INRA, Thiverval Grignon, France,

Background and objectives
Host mixtures are considered to be an important disease control method, particularly for air-borne pathogens of cereals. A question has been raised, however, about the consequences of their use on a large scale on the evolution of pathogen populations. Different models have been proposed to describe the conditions in which complex races, able to develop on several components of the mixture, are selected and erode the resistance of mixtures. Most of these models are based on the existence of a selective disadvantage, or cost, associated with virulences that are unnecessary in a host-pathogen interaction. However, other mechanisms, such as differential adaptation of the pathogen to the host genetic background could also be involved in simple race-complex race competition. Differential adaptation has been described by Chin and Wolfe [1] for powdery mildew on barley. It can be described as a selection for increased reproductive ability on a given host genotype among isolates of the same virulence type. Because simple races always reproduce on the same host genotype but complex races can infect different host genotypes successively during an epidemic, differential adaptation could represent a selective disadvantage for complex races.

Results and discussion
Our objective was to evaluate the effect of differential adaptation in host mixtures, as a selective factor in favour of simple pathotypes. A field experiment was designed to measure differential adaptation in a powdery mildew population and it showed that the mean aggressiveness of the pathogen population increased in pure stands but not in mixtures of two cultivars. In this experiment, initial infection occurred naturally and initial populations were not differentiated for their relative aggressiveness to the two cultivars. After seven generations, isolates reproducing in pure stand had a better infection efficiency on their host of origin than on the other one: relative infection efficiency on the host of origin had increased, on average, by about 20%. For complex isolates reproducing in cultivar mixture, infection efficiency remained, on average, constant during the epidemic. In host mixtures, differential adaptation could then result in an increase in the reproduction rate for simple races but not for complex races.

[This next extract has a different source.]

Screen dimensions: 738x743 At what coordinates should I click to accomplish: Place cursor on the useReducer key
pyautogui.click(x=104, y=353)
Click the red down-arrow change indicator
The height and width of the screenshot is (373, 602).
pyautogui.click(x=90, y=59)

This hypothesis has been tested with a simulation model [2] and it has been shown, using Chin & Wolfe's data [1], that differential adaptation could have a greater effect than a cost of virulence of 10% in limiting the complex race development. An important point here is to note that the potential effect of differential selection in host mixtures depends on the genetic diversity within the pathogen population as well as within the host population. In multilines, in particular, such selection should not occur since all components have the same genetic background. Also, if the pathogen races develop as clonal populations, differential selection should not take place in host mixtures. When the different mechanisms involved in the race competition are considered together, it appears that the rate of complexification of the pathogen population is slow enough to allow a long-term use of host mixtures associated with a rotation of the mixed cultivars [2].

1. Chin KM, Wolfe MS, 1984. Plant Pathology 33, 535-546.
2. Lannou C, Mundt CC, 1997. Theoretical and Applied Genetics 94, 991-999.